Rust requires each line of code to end with a semicolon. This is a strange decision for a modern language on its own. Most modern languages realized that you can tokenize code without it, and explicit semicolons are just visual noise.

But the best example of strange decisions is how to return a result from a function in Rust. In Python and Go, you always have to write an explicit return statement. In Elixir, Haskell, and Ruby function implicitly return the last expression. So, if you don’t want to return anything, you make sure that the last expression is nil, which is, again, explicit.

Now, rust solves it in a very unique way. Instead of having an explicit return statement or nil at the end, it decides whether to return the expression or not based on if there is a semicolon at the end. If the line doesn’t end with a semicolon, the result is returned. If it has a semicolon, a void is returned. Now, imagine you’re reading some Rust code without going through the whole Rust book. What are the odds you’ll figure it out? Some people will point out that the compiler will fail with a detailed error message if the semicolon and type annotation don’t match, but I’m talking about the experience of reading the code, not writing it.
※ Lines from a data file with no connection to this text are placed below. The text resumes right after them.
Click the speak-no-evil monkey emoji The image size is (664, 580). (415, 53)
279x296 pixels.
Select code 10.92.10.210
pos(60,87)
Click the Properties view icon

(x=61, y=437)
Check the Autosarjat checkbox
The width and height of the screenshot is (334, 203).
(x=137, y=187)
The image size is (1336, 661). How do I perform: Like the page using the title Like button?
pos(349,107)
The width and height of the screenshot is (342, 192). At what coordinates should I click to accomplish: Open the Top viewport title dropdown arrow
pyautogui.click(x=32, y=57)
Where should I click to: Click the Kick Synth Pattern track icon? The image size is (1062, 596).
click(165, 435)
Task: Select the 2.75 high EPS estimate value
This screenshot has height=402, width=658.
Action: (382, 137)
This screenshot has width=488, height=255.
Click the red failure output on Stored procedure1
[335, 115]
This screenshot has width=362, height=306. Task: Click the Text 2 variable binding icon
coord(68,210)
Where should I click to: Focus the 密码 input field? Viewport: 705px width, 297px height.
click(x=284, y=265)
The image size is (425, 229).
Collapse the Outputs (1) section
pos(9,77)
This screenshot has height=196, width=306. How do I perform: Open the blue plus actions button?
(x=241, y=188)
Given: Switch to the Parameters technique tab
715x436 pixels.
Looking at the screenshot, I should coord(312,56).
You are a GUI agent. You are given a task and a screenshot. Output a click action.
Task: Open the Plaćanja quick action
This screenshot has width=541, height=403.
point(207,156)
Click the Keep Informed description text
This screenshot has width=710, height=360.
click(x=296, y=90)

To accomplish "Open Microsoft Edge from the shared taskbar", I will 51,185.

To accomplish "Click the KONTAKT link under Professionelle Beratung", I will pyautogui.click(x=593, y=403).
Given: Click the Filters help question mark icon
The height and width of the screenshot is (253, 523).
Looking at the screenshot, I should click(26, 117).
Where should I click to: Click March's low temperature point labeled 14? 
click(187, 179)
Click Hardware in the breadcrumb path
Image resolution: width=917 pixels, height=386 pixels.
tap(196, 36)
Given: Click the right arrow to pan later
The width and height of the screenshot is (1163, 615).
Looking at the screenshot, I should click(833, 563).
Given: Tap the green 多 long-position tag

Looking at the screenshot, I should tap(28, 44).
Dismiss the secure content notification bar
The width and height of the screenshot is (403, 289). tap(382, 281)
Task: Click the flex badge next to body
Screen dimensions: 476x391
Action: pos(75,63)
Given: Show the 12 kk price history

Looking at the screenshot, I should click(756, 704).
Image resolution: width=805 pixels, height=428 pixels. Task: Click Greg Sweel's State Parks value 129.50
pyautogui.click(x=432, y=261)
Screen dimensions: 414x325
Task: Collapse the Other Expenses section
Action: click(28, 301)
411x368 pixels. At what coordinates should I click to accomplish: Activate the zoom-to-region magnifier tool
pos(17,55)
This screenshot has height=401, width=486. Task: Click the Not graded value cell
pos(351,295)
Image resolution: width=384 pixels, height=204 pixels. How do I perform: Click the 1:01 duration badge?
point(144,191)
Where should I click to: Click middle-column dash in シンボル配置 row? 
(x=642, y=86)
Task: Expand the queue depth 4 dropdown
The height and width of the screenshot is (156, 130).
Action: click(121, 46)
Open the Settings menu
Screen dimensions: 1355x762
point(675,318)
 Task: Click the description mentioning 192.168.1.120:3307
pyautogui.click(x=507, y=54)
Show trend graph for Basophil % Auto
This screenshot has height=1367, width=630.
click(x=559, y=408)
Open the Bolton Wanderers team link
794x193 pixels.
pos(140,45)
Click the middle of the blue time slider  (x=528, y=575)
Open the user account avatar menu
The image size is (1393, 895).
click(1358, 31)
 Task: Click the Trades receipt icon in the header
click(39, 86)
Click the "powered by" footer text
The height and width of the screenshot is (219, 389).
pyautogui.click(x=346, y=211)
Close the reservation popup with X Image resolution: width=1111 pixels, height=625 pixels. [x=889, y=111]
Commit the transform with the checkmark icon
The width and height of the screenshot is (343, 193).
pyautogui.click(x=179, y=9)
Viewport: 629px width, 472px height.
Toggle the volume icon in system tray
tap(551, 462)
At some point, people stopped using concise but hard-to-read languages, like Perl or APL. Well, there are still there but definitely not mainstream. Also, languages started to get rid of visual noise. You’ll hardly find semicolons in most of them. I can’t recall modern languages (except for PHP) that require a special symbol each time you need a variable. Many strictly typed languages, like Go, have some basic type inference. And here we are again, Rust gets into the mainstream with compiler-centric syntax.